広域周遊について、「もともとNTT東日本は、電話でもインターネットでも“繋ぐ”ことが使命。だから、広域で各自治体を繋ぐことは、企業の使命と近しい」という志和氏。縦割りではなく、神奈川県内の自治体を横に繋いでいく。そして、「将来的には、神奈川県内だけでなく、神奈川と静岡を繋ぐといったところまで広げていきたいですし、そのお手伝いをさせていただきたい」と今後を展望する。

さらに、防犯カメラなどの活用も念頭に、「観光目線で、リアルタイムにカメラの映像情報を収集し、分析し、そこからフィードバックし、そしてAIで予測することがタイムリーにできれば、次なる一手を打ち出すことができます。もちろん今すぐにはムリですが、そういった目標に向けて、NTT東日本としても協力して、実現していきたい」とさらなる展開に意欲を見せた。

■地域に寄り添う“伴走型”の活動を目指して

「DMOは新たなチャレンジをする人たちの集合体」という望月会長。改めてDMO化のメリットは“観光庁とのパイプ”であるとし、通常の観光協会ではなかなか入手できない情報も入手しやすくなり、「観光行政がどのように舵を切るかを早期に把握できることが大きい」と言及する。さらに、神奈川県観光協会のDMO化は、「時間の読める観光」などのコンセプトを実現するためには必須だったと振り返る。「神奈川県観光協会がいくら騒ぎ立てても、それぞれの観光地を動かすことはできませんが、DMOの肩書があれば、地域の方々と一緒に考え、一緒に行動することができます」。

そして、神奈川県自体の認識も変わり、県と一体となって観光振興を推進する機能として位置づけられるようになったという。

DMOとして活動するためには住民合意が重要であり、“オーバーツーリズム”の問題についても、「住民が迷惑といえばオーバーツーリズムですが、もし歓迎していれば観光公害とはなりえない」との認識を示す望月会長。観光庁は、観光客の増加によって起こる問題として、“住民生活への悪影響”と“自然環境への悪影響”の2つを挙げているが、「大きく分けるとそうかもしれませんが、実際はもっと細かいはず。その細かな事象まで分析できれば、問題解決にも近づくことができる」との見解を明かした。

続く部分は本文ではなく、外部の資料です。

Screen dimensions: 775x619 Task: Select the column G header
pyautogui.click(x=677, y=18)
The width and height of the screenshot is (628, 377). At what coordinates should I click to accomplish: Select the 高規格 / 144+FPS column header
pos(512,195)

「現在は観光庁の求めるものと合致していますが、我々のやりたい方向と違ってくる可能性もあります。結果的に観光客が増えれば良いのかもしれませんが、その観光客をどのように動かすかも重要」という望月会長。

生産性の向上やDX対応、人材育成など、観光業界が抱える課題はまだまだ多く、神奈川県観光協会もDMOとして活動していくためには、外部の識者にも参加してもらうなど、人材確保が必須。実際、神奈川県観光協会としての既存の事業と並行しての活動であるため、資金も確保も重要だが、公益社団法人であるため手数料などを徴収することができない。そこで、寄附金の受入れやクラウドファンディングの活用の検討など、事業を継続するための土台作りも進められている。

かながわDMOの活動は“伴走型”であり、「寄り添って戦略を考える」ことを重視する望月会長は、「我々は押し付けません。あくまでも去るもの追わず、来るもの拒まずの姿勢で、やる気のある自治体に寄り添っていきたい」と、今後の活動に向けての熱い想いを明かす。

「何もせずに、ただ口を開けて待っているだけでは、我々も寄り添うことができません。走る気がない人とは伴走できませんから。お金はありませんが、その代わりに汗をかくことで、やる気のある自治体や地元観光協会のみなさんと一緒になって考えて、盛り上げていきたいと考えています」。